El auditorio aplaude y hasta ahí todo parece andar bien; sin embargo, el semblante de Pablo me desconcierta: no se ha mostrado risueño en ningún momento de la noche y no ha parado de mirar su reloj. Algo no debe andar bien, pienso. De pronto, el presentador anuncia que la conferencia ha terminado. ¿Terminado? Que el poeta debe partir pronto al aeropuerto para tomar un avión rumbo a Estocolmo. ¿Estocolmo? Pablo se incorpora y sale flanqueado por cinco guardaespaldas que aparecen en escena. La gente va sobre él. Flashes, gritos. A pesar del barullo, Pablo se muestra sereno. Me mira y, aún serio, me reclama con las palmas abiertas y los dedos extendidos. Voy. Él les indica a los gorilas que abran paso. Ingreso a ese pequeño círculo en donde Pablo avanza lentamente. Nos abrazamos. 

––Pablo, ¿cómo estás? ––le digo––. Has hablado excelente. 

––Germán, ganó el sentido común: Fujimori sigue preso y por una sola vez la justicia ha hecho algo coherente. Pero no te confundas, recuerda siempre que todos son unos corruptos. El pueblo ya se dio cuenta.

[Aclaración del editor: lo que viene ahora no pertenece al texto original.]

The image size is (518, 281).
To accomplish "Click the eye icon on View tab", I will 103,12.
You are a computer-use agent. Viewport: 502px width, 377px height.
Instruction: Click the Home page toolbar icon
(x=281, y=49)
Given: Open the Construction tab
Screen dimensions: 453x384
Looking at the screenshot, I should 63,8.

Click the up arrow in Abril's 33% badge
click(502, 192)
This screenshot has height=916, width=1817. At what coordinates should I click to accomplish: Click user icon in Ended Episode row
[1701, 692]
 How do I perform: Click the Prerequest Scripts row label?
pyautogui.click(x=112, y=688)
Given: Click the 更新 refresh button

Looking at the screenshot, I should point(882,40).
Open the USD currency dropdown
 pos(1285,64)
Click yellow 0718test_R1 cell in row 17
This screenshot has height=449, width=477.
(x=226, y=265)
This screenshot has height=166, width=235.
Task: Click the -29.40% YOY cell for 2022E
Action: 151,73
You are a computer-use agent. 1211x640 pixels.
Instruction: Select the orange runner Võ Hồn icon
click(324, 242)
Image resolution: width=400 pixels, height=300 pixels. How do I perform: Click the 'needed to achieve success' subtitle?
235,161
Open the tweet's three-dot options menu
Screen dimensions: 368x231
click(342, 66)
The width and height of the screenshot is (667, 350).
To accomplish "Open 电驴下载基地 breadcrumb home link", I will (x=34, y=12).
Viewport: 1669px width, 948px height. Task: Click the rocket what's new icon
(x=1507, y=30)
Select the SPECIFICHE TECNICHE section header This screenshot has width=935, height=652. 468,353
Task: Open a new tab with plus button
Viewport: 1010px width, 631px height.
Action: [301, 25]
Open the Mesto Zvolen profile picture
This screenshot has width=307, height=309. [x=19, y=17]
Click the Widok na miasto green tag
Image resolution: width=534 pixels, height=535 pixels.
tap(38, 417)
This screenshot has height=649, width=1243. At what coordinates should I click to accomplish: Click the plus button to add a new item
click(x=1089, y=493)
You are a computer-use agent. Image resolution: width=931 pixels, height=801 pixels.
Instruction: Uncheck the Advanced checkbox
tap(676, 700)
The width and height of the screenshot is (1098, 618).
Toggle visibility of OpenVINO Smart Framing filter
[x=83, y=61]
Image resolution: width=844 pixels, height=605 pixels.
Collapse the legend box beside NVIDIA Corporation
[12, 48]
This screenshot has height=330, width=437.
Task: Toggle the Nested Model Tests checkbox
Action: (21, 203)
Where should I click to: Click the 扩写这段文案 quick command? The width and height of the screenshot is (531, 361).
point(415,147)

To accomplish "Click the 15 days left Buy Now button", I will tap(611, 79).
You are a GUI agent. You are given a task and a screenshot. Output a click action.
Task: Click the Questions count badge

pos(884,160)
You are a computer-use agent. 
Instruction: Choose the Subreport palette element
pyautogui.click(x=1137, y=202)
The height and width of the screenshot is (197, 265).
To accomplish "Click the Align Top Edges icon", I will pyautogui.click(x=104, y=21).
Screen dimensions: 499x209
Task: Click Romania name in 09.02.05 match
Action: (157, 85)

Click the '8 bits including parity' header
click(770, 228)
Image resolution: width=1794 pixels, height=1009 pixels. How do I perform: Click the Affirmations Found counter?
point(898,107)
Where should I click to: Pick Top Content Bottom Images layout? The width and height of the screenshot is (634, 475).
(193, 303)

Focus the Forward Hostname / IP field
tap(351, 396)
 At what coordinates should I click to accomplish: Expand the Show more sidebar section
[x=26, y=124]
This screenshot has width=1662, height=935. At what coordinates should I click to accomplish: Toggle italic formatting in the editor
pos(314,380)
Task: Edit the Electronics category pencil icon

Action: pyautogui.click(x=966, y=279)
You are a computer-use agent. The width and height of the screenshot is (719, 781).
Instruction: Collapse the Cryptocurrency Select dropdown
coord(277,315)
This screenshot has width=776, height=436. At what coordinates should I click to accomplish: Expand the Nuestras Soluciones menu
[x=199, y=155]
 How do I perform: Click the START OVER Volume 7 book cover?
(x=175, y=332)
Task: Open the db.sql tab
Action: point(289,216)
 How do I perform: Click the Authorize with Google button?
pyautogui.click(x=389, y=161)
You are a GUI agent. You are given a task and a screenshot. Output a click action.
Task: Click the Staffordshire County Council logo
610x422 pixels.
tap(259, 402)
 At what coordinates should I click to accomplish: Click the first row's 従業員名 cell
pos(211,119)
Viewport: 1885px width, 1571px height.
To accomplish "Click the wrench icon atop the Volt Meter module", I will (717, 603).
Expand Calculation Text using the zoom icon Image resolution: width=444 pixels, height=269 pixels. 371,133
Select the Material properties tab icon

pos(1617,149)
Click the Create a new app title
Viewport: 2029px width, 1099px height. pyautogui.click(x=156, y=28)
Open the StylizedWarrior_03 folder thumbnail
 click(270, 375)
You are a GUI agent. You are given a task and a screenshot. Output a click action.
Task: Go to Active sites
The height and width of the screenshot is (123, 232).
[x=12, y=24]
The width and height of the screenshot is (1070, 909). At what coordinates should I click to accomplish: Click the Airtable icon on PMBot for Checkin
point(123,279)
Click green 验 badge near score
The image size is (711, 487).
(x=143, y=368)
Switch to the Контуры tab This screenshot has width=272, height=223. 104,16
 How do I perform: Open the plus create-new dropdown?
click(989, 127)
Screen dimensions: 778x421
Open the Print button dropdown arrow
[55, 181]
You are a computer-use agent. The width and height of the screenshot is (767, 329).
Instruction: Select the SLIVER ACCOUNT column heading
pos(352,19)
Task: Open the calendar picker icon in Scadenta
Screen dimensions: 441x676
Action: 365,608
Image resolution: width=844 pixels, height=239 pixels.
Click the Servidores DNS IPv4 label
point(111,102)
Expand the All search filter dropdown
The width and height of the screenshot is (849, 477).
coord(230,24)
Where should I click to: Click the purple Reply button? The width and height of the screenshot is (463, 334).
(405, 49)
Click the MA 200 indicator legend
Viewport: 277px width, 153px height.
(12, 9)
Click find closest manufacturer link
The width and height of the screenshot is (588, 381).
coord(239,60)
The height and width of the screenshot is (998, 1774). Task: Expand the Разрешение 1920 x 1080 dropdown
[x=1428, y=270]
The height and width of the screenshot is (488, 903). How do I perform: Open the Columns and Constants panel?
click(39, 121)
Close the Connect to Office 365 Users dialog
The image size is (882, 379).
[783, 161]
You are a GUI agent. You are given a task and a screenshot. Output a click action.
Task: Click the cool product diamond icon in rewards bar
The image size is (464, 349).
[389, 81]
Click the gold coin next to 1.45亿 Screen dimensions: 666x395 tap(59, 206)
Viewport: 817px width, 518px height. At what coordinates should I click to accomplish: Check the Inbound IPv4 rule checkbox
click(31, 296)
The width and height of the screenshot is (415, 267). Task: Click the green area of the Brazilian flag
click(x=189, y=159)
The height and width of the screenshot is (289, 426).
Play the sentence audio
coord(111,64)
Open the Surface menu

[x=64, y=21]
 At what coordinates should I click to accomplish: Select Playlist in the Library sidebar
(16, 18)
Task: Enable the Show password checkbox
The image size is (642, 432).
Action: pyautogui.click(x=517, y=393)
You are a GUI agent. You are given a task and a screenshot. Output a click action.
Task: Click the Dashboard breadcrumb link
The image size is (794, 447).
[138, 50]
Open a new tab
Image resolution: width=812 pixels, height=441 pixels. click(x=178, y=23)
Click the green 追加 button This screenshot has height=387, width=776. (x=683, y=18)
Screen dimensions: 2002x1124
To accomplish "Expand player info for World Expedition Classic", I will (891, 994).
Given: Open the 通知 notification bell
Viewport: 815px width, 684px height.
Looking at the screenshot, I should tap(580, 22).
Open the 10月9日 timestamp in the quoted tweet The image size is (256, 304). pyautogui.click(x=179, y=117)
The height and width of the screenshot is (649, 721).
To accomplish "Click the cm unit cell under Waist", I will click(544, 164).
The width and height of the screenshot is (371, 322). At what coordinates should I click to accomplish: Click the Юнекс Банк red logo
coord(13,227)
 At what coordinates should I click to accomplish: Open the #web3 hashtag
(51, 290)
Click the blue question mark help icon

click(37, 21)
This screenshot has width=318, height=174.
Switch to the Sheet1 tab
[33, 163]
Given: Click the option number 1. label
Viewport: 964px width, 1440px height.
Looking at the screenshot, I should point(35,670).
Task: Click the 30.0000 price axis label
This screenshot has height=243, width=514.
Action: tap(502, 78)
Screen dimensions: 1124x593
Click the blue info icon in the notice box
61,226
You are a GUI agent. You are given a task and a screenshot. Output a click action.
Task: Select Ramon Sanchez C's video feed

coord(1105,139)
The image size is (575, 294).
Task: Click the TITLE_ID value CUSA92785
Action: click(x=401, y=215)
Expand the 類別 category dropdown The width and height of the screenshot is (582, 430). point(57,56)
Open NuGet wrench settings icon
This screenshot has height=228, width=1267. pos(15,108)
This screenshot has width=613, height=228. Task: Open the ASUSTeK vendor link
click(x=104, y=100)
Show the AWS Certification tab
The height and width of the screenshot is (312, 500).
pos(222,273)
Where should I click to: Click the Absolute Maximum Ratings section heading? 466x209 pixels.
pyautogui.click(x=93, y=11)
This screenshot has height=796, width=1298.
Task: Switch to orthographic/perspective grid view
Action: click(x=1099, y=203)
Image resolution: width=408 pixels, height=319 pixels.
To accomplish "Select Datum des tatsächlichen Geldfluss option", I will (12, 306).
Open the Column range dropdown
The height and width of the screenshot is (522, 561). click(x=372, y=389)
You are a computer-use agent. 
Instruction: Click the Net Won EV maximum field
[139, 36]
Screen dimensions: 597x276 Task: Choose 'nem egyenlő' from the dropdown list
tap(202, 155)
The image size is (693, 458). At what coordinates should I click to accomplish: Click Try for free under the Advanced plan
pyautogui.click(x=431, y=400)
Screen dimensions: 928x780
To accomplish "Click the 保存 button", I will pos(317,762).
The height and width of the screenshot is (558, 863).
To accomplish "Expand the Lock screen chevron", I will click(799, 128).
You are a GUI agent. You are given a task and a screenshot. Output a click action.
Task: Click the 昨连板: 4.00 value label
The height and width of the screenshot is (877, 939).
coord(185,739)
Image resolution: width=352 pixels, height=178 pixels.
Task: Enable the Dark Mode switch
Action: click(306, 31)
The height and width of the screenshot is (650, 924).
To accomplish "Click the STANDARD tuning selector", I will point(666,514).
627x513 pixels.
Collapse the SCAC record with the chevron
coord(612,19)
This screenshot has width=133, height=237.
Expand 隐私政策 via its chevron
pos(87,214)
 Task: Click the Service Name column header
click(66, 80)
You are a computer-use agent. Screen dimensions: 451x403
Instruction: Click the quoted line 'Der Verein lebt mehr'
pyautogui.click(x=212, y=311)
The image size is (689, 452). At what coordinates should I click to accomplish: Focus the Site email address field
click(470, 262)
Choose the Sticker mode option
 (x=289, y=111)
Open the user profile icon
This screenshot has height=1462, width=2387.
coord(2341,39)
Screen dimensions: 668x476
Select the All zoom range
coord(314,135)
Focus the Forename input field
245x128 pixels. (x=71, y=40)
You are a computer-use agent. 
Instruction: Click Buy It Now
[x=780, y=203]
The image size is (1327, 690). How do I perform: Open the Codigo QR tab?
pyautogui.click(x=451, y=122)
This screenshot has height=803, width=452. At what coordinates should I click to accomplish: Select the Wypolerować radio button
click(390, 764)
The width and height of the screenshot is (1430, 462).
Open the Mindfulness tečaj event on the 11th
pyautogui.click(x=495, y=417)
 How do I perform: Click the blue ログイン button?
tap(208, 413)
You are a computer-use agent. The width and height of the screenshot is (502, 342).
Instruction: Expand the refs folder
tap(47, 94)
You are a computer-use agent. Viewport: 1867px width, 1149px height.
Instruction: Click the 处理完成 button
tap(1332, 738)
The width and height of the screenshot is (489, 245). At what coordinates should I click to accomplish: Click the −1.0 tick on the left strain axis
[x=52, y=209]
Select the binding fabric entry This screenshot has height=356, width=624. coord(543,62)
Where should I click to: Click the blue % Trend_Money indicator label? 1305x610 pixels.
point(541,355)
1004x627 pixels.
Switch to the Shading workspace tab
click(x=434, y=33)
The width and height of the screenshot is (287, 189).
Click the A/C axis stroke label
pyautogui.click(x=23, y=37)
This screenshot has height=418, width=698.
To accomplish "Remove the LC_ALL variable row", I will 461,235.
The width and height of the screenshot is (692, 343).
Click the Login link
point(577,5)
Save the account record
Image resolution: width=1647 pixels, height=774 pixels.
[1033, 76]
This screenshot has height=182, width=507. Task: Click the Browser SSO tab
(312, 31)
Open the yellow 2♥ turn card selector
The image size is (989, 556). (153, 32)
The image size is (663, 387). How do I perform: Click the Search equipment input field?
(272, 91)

Por eso Natalia Málaga y el gordo Gastón tienen más credibilidad que esas ratas. No creas en políticos, Germán. Nunca podrás hacer cine en el Perú. Quédate en Francia. Raúl Ruiz hizo sus películas aquí. Tú también puedes hacer lo mismo. No lo olvides, todos son unos corruptos. En política es mejor ser escéptico que creyente, sino estás jodido.

––¿Y cómo es eso de que te vas a Suecia, Pablo?

––El presentador es un poco tonto y ha confundido todo. Me voy a Dinamarca, con la familia de Hanne, que ya está allá. No sé cuándo volvamos a hablar. De momento dile a la gente la verdad, Germán. Diles a todos la verdad. Diles también que Eielson quiso ser pintor y que la poesía para él era algo de segundo rango. Pero triunfó ahí y fracasó en la pintura. Así es la vida. 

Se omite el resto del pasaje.